A spokeswoman for Cadwalader, Paula Zirinsky, said the firm had no
contact information for anyone from Chelsea, because “persons that
worked on that matter have not been with the firm since 1997.” Jonathan
Blank, managing partner of the Washington office for Preston Gates,
similarly said his firm had no current contact information for Chelsea.

In interviews, however, five individuals with direct knowledge of
the lobbying effort separately described executives of a diversified
Russian energy firm known as Naftasib as being intimately involved
in the lobbying.

Naftasib, which oversees interests in mining, oil and gas, construction
and other enterprises from a four-story unmarked building in downtown
Moscow, says it is a separate company from Chelsea but acknowledges
seeking to cultivate friends in Washington in 1997.

In a written statement issued Friday in response to questions from The
Post, Marina Nevskaya, Naftasib’s deputy general manager, explained
that her firm “wanted to foster better understanding between our
country and the United States, and felt that if these trips were
successful they would foster a better overall climate that could
ultimately benefit Naftasib as well as other Russian enterprises.”

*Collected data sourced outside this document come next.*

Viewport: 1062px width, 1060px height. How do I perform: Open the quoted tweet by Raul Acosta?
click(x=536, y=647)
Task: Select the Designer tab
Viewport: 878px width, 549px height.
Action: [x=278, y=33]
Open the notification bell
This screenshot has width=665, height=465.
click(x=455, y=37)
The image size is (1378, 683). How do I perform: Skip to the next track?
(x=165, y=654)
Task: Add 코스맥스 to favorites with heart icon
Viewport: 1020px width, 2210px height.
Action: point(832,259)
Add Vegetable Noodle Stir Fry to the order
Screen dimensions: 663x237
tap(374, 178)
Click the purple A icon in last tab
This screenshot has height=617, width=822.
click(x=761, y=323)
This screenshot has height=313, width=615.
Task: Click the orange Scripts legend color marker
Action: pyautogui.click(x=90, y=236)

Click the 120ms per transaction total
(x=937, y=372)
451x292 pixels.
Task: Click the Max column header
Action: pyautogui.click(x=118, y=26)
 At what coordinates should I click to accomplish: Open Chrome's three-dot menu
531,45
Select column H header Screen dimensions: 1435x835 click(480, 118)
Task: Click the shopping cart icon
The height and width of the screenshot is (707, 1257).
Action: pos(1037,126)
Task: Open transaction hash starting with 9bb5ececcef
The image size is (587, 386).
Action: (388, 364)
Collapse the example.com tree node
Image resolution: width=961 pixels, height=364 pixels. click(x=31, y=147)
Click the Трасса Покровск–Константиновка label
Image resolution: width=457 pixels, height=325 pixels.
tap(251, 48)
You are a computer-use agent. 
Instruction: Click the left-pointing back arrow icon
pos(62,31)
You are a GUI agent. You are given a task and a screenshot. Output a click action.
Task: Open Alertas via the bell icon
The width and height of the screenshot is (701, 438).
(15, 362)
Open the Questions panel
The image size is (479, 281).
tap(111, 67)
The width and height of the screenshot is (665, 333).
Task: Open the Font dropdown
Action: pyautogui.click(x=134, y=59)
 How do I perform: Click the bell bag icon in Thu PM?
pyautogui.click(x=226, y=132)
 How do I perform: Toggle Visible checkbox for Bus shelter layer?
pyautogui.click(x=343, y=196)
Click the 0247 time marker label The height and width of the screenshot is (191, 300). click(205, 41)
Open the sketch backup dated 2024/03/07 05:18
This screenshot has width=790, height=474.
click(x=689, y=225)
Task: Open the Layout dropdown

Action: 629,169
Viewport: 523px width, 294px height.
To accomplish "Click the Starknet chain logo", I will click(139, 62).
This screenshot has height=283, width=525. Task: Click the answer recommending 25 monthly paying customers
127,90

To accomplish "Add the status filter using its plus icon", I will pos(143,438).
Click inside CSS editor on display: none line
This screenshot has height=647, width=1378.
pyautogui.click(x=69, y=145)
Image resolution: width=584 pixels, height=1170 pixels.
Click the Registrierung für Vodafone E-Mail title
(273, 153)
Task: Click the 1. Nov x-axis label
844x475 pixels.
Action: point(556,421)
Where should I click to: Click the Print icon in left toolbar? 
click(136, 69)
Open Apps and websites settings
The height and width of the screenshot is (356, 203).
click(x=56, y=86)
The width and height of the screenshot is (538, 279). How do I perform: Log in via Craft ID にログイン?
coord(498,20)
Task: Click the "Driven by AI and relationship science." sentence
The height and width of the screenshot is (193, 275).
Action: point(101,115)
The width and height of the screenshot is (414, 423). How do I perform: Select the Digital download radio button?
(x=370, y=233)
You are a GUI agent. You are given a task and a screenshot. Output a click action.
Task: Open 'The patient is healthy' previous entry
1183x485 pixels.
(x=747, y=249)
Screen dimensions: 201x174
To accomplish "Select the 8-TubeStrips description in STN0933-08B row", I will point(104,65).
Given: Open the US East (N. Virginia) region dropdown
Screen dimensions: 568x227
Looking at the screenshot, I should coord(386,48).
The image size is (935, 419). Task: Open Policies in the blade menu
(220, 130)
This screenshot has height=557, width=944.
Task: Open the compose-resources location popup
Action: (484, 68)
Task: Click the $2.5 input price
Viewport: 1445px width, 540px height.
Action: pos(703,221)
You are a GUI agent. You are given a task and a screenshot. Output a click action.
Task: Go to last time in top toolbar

Nevskaya said her company “did not finance in any manner” the DeLay
trip or the others described in Levinson’s memo. But she said Naftasib
“did host and pay for some dinners for participants in some of
the trips, organized a few other special events . . . and may have
provided minor courtesies, such as some auto pickups and dropoffs
for some visitors during one or more of the trips.”

She also acknowledged providing “advice about trip logistics” before
they occurred and meeting trip participants. Nevskaya did not offer
details, but those involved in organizing DeLay’s trip said he met
with Nevskaya and was escorted around Moscow by the general manager
of Naftasib, Alexander Koulakovsky. DeLay has also met with Nevskaya
and Koulakovsky in Washington since then, according to several sources
with direct knowledge of the contact.

During the June 1997 trip to Moscow by “think tank” experts — one of
the scheduled visits listed in Levinson’s memo — several participants
said they got the impression that Preston Gates was the organizer,
Naftasib was the ultimate financier and that the trip was a dry run
for DeLay’s visit.

“It was done through or under the auspices of NCPPR,” said Bart Adams,
a North Carolina journalist who joined the expense-paid trip. But
he said he recalls hearing that “the money was coming from a Russian
oil company.”

David Lowe, an official at the National Endowment for Democracy,
said he was recruited to join the trip by the Preston Gates firm;
former Senate aide James P. Lucier, who also was on the trip, said
Naftasib’s executives played such a large role that they “seemed
to be the clients of Preston Gates,” a claim the firm denies. “Some
American investment or tie was the end goal,” said a third participant,
“and the plan was to bring over some congressmen” later.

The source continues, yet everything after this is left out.